======== DATA EXCERPTS

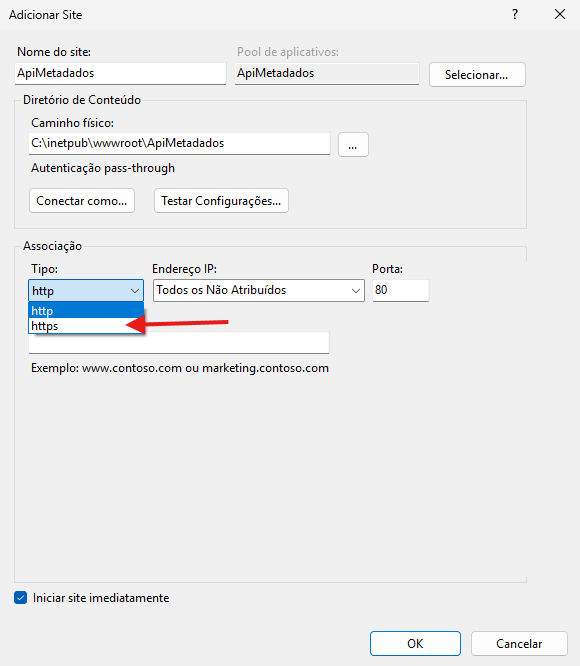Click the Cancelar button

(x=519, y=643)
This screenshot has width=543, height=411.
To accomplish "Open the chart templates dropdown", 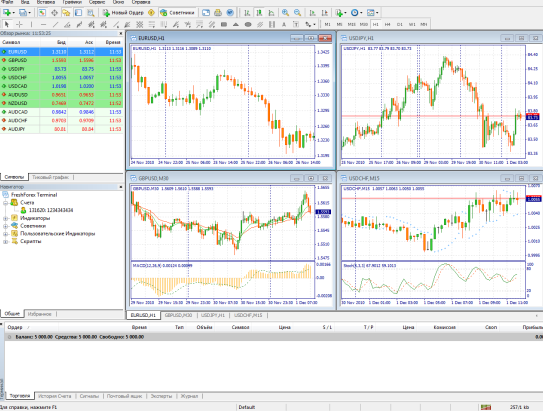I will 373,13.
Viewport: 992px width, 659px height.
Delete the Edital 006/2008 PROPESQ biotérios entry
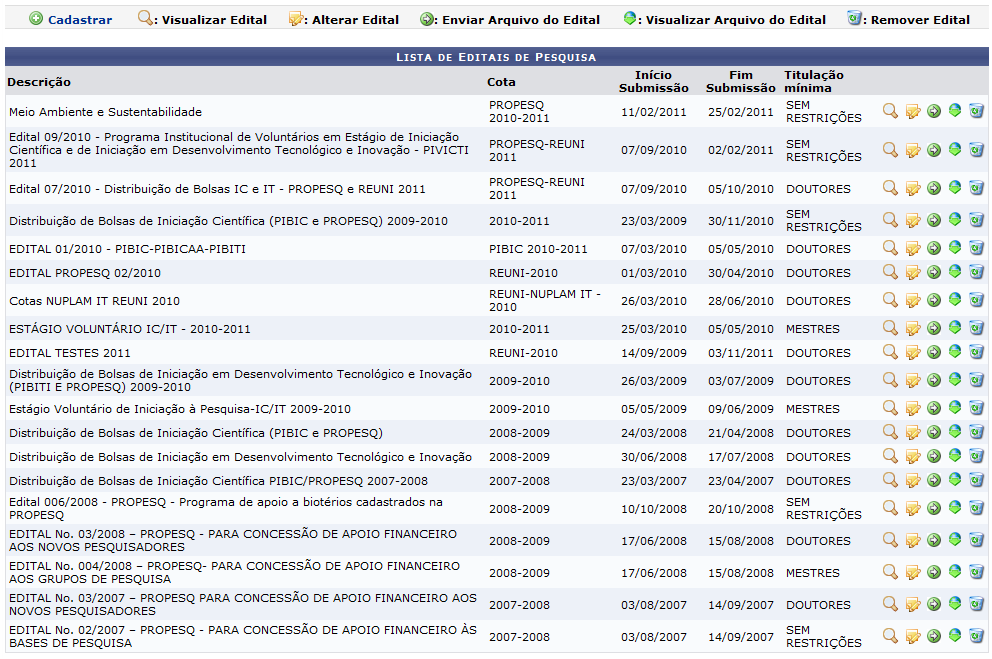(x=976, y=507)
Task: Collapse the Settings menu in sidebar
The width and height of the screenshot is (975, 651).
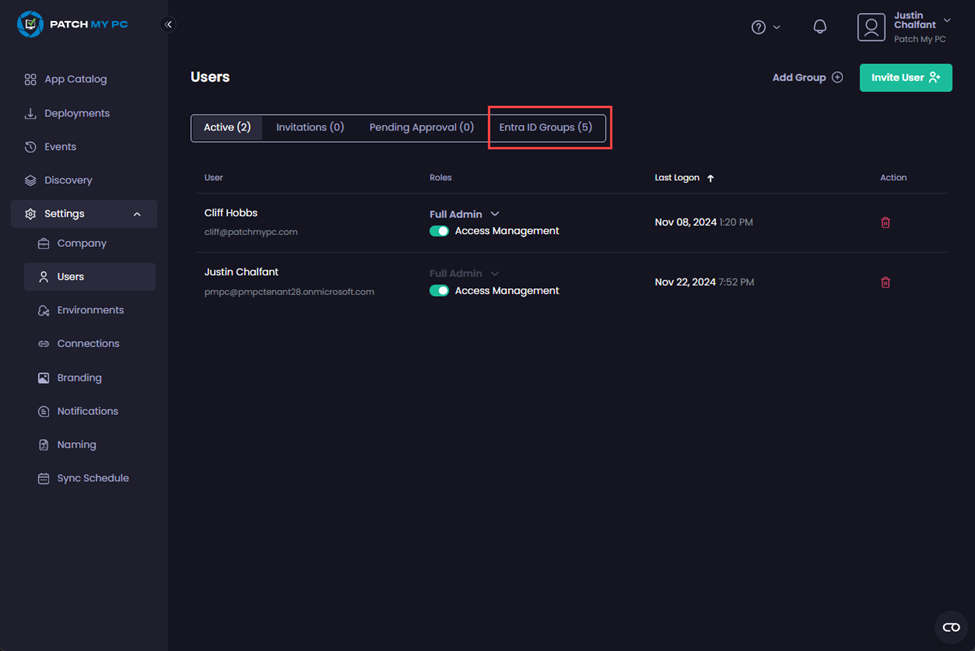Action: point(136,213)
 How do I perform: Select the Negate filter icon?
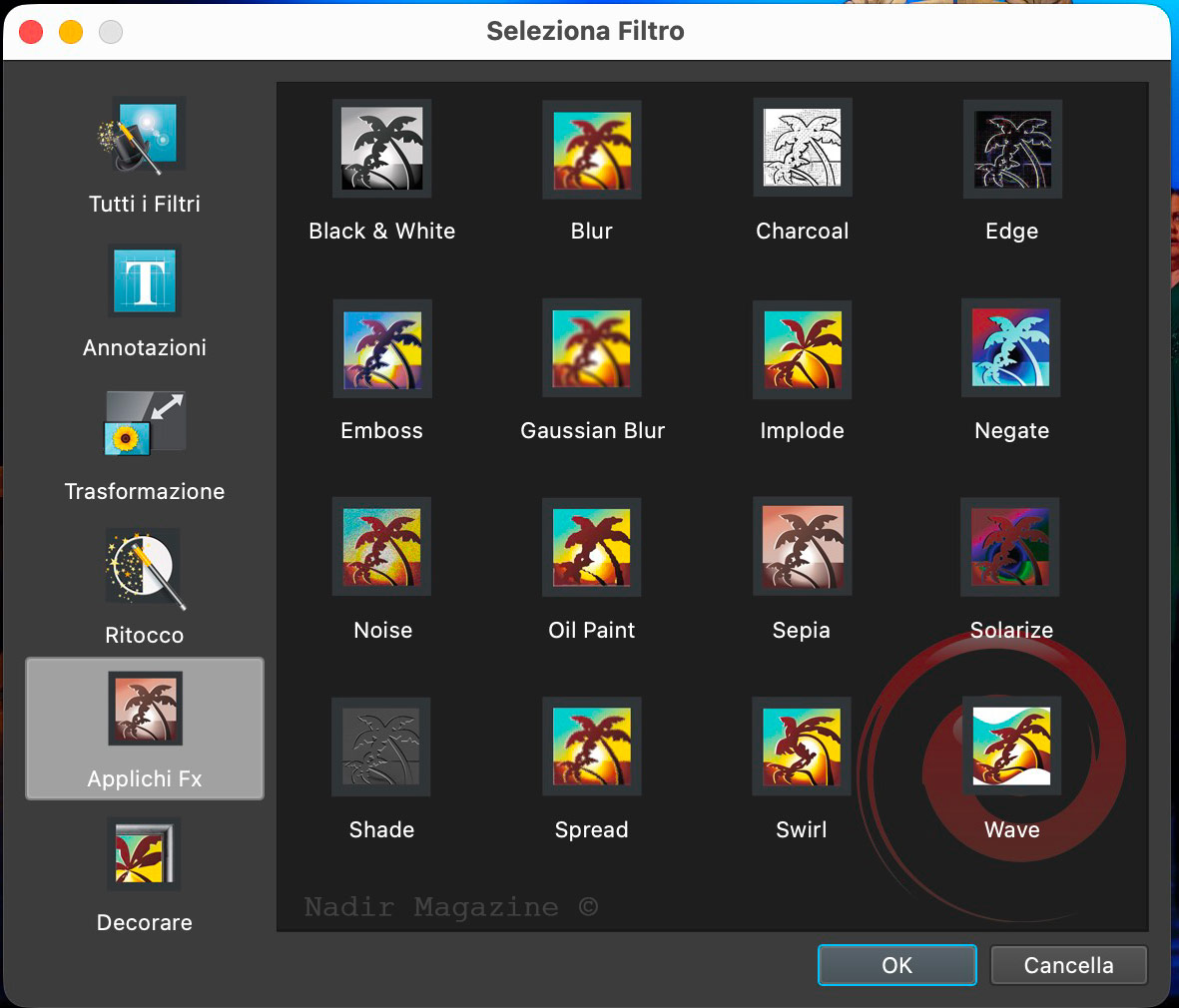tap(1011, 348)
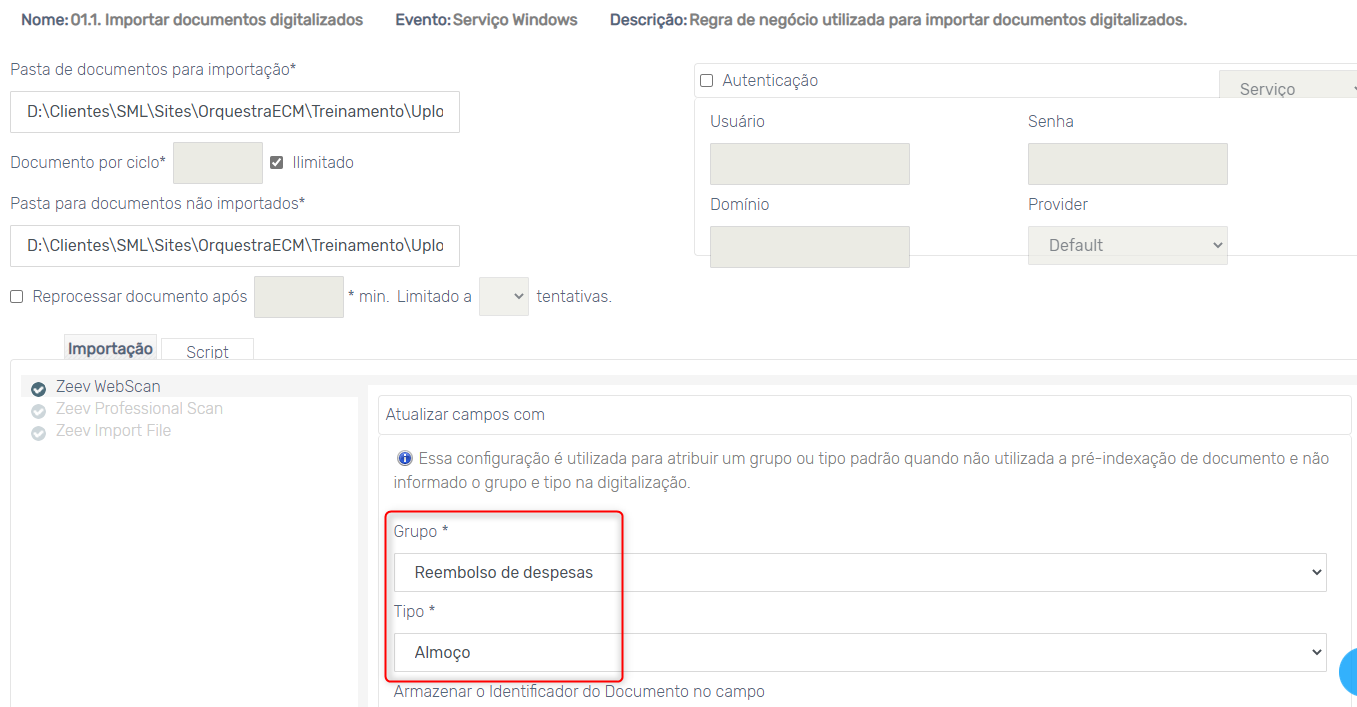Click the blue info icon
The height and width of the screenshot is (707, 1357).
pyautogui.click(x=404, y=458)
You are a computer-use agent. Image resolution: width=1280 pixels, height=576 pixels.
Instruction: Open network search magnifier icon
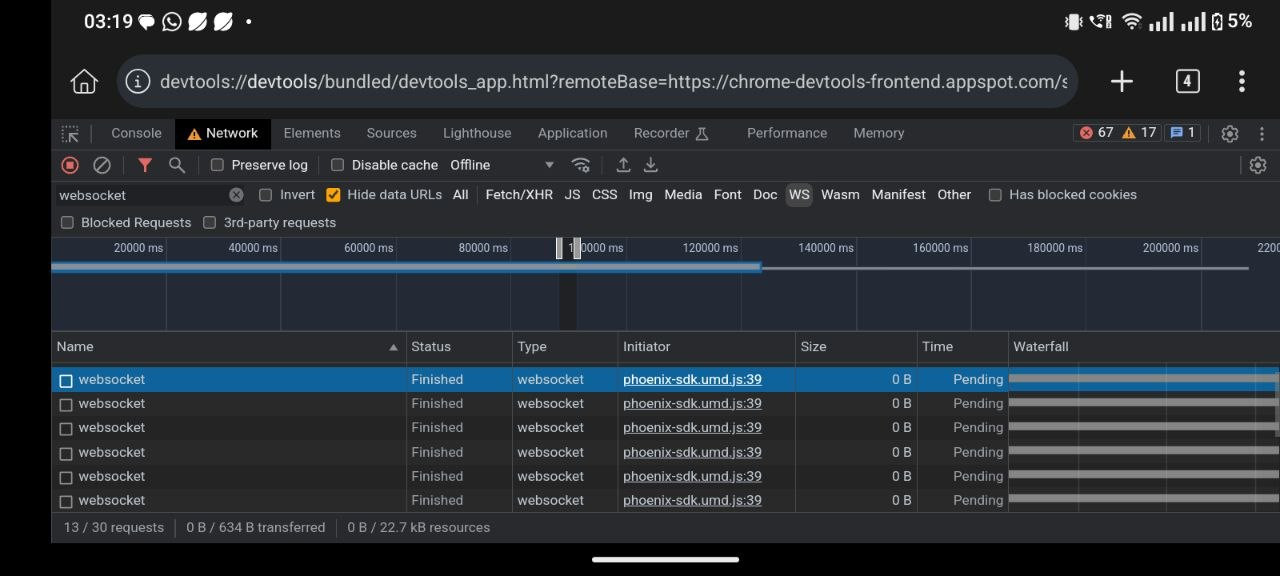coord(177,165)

================

→ REQUIRED ACTION: Write out exactly, please, the lines that start at the one containing "Delete the Edital" and run through the final line of the entries, both included, leaving pictures out.

→ SOLUTION FOR THIS EXERCISE:
Delete the Edital 006/2008 PROPESQ biotérios entry
(x=976, y=507)
Task: Collapse the Settings menu in sidebar
The width and height of the screenshot is (975, 651).
Action: point(136,213)
 How do I perform: Select the Negate filter icon?
tap(1011, 348)
Click the blue info icon
The height and width of the screenshot is (707, 1357).
pyautogui.click(x=404, y=458)
You are a computer-use agent. Image resolution: width=1280 pixels, height=576 pixels.
Instruction: Open network search magnifier icon
coord(177,165)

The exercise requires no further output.